CLA student board listens to issues during open forum

CLA students discussed a variety of topics during the Thursday forum.

Nina Petersen-Perlman

College of Liberal Arts students voiced their opinions to the College of Liberal Arts student board on Thursday in its first forum dealing with the University’s realignment process.

The process aims to transform the University into one of the top three public research universities in the world.

Students attending the open forum discussed topics such as the new honors college that will result from a realignment initiative, the teaching ability of teaching assistants and transfer-student treatment.

CLA Student Board President and political science junior Samantha Rydzik said the forum was an opportunity for students to bring their concerns to student government.

“We wanted to see if they were having issues that weren’t being addressed,” Rydzik said.

Bethany Khan, the student board’s academic co-chairwoman and first-year journalism student, said the board had e-mailed all CLA students requesting input.

“It was mostly about core requirements,” Khan said. “People wanted to know if there was anything we could do about them. There were also students concerned about transferring credits and how accommodating the University was.”

Jeff Holtz, a political science and sociology senior who moderated the event, said the CLA Student Board planned to take the concerns they heard to CLA Dean Steven Rosenstone.

The student board intends to act as a liaison between students and administrators to let them know what students want and care about, Holtz said.

“The dean does care about student life and acts upon our advice within his capacity,” Holtz said. “We haven’t yet had a way to bring students’ concerns to the dean so he can bring them to the administration.”
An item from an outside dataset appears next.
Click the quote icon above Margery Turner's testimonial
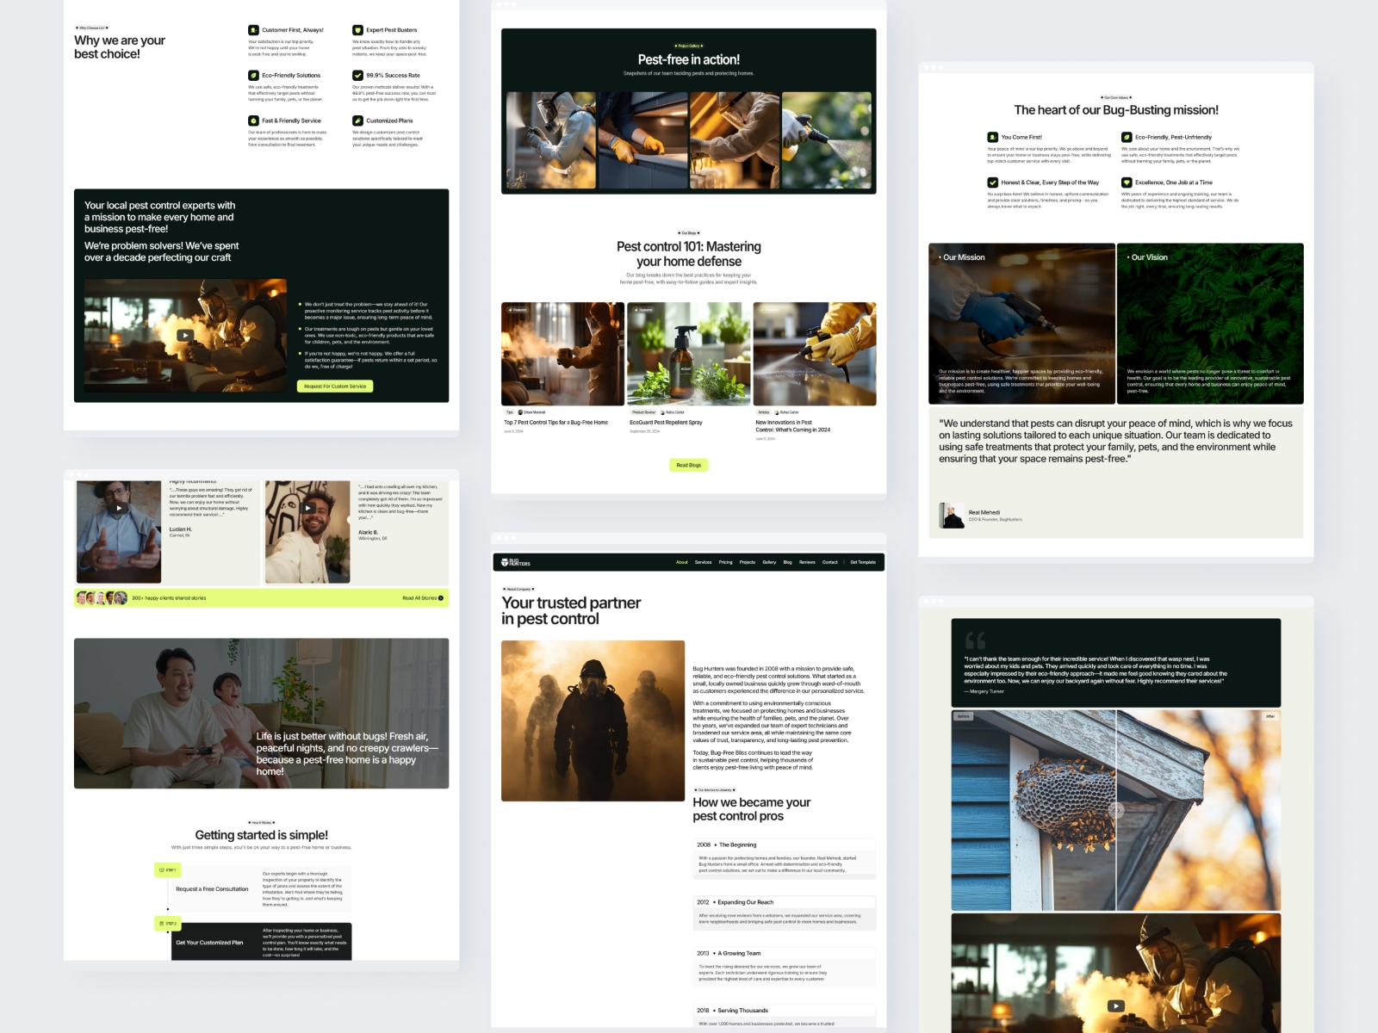The image size is (1378, 1033). (x=975, y=640)

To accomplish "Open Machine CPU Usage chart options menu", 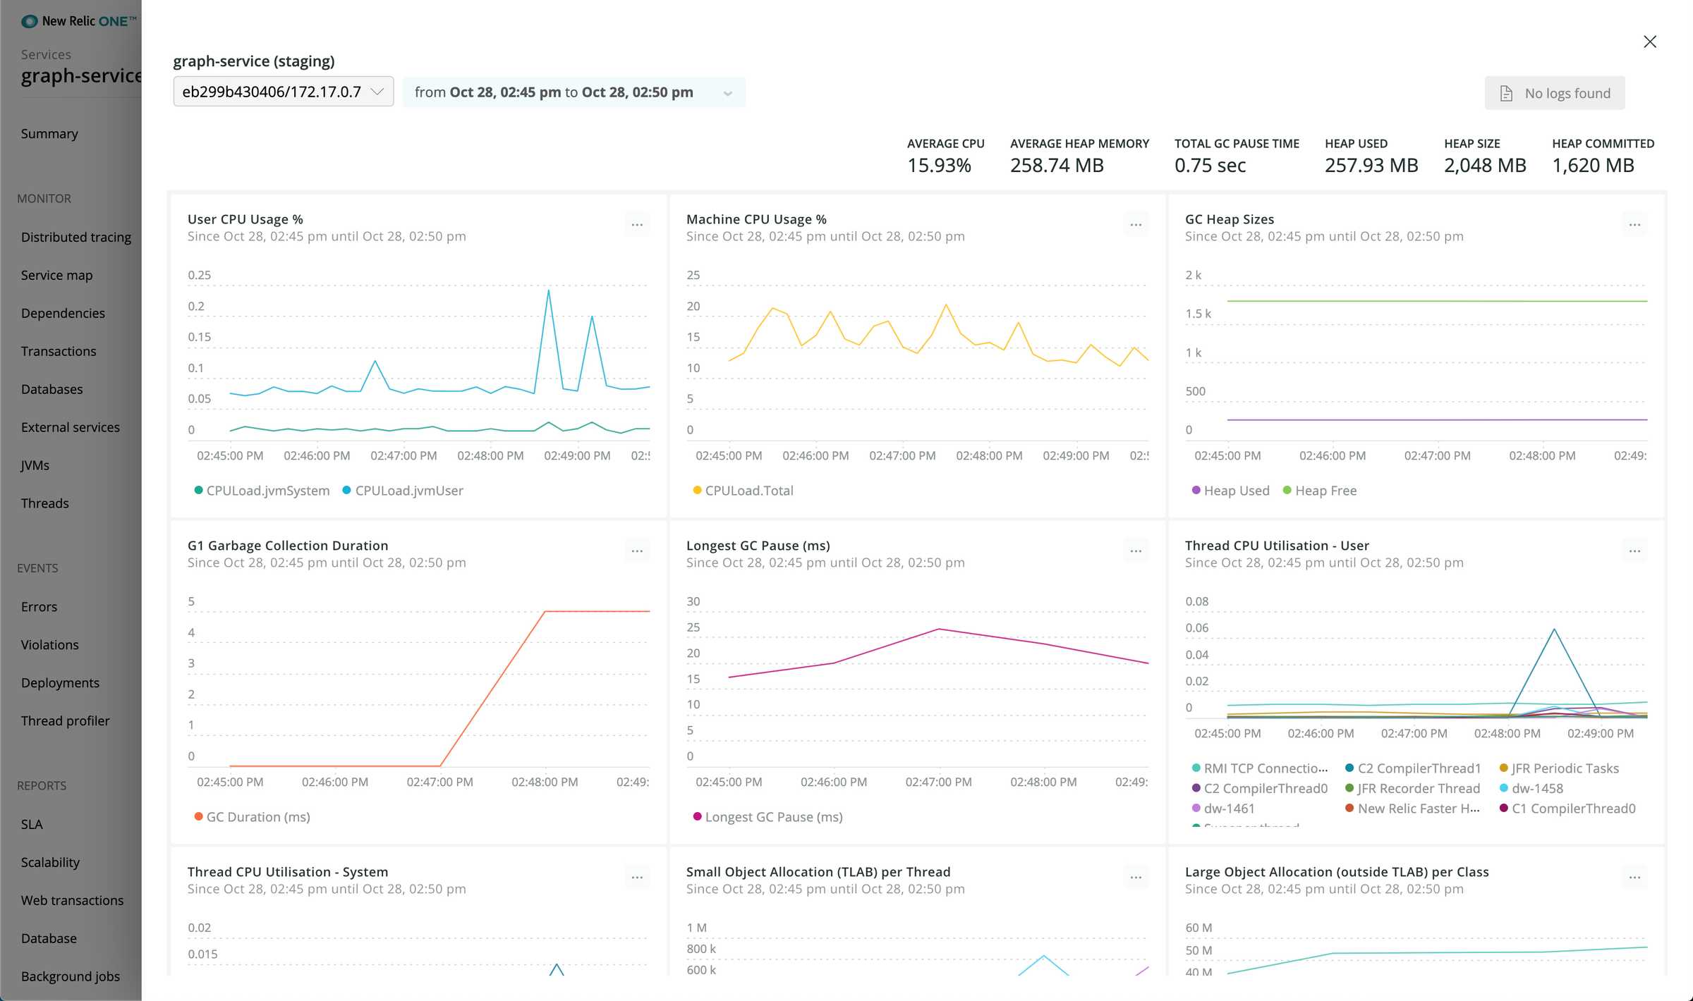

Holtz said CLA honors students would be affected by the realignment because they would be admitted to the new honors college rather than an honors program in their individual colleges.

“CLA honors will be no more,” he said. “But it’s not going to happen any time soon.”

Several transfer students at the meeting said the University didn’t accommodate their needs as it does for first-year students.

Because they can register only after attending the late-summer transfer orientation, they often get stuck taking classes they don’t need, they said. This is a problem because they often already have at least one year of school under their belt, and it can result in their needing a fifth year to complete requirements.

There also was concern that transfer students are privy to few scholarships because they can’t apply for first-year scholarships.

Holtz said he’d bring their concerns to the dean. He stressed that for anything to be fixed, they had to let someone know about it.

“Some students don’t even know there’s a student board here for them,” Holtz said. “Let us know what you’re concerned about and we’ll try to do something about it.”